● **Prompt**:
The lines to extract run from the start of the records through the line with "Contact (96, 1126)", both ends included; drop the pictures.

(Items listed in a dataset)
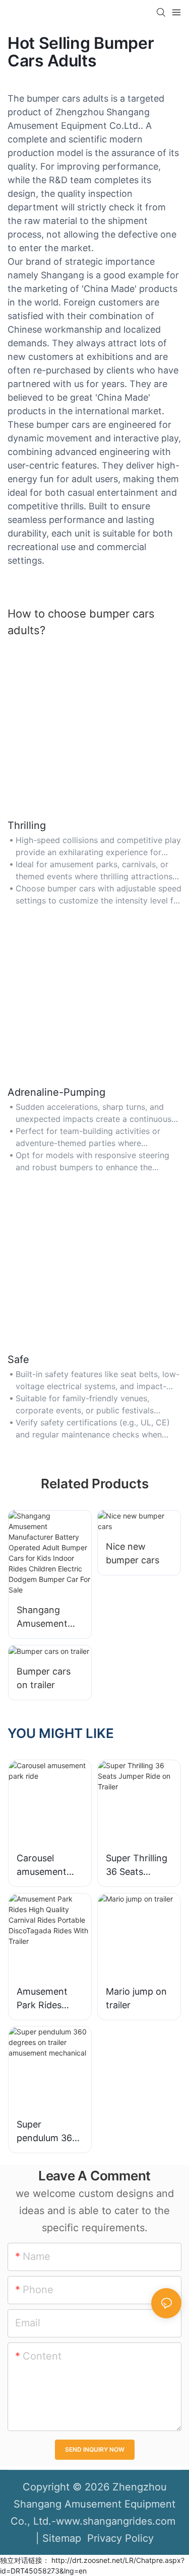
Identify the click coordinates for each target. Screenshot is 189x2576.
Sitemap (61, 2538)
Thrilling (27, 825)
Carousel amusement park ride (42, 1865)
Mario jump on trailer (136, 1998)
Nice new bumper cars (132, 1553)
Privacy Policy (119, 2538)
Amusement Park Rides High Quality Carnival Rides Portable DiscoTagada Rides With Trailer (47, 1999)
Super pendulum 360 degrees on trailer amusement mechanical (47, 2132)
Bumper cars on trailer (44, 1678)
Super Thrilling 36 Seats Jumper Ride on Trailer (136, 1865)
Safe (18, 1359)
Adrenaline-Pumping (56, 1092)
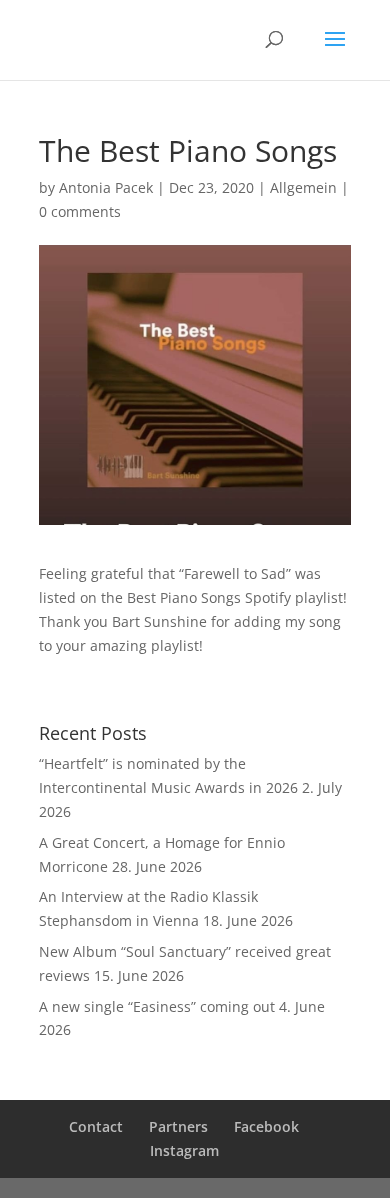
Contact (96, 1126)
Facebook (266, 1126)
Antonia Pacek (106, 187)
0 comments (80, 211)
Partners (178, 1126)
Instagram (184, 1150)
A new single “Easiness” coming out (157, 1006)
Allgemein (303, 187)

● **Solution to the exercise**:
Identify the click coordinates for each target. Screenshot is 189x2576.
Sitemap (61, 2538)
Thrilling (27, 825)
Carousel amusement park ride (42, 1865)
Mario jump on trailer (136, 1998)
Nice new bumper cars (132, 1553)
Privacy Policy (119, 2538)
Amusement Park Rides High Quality Carnival Rides Portable DiscoTagada Rides With Trailer (47, 1999)
Super pendulum 360 degrees on trailer amusement mechanical (47, 2132)
Bumper cars on trailer (44, 1678)
Super Thrilling 36 Seats Jumper Ride on Trailer (136, 1865)
Safe (18, 1359)
Adrenaline-Pumping (56, 1092)
Contact (96, 1126)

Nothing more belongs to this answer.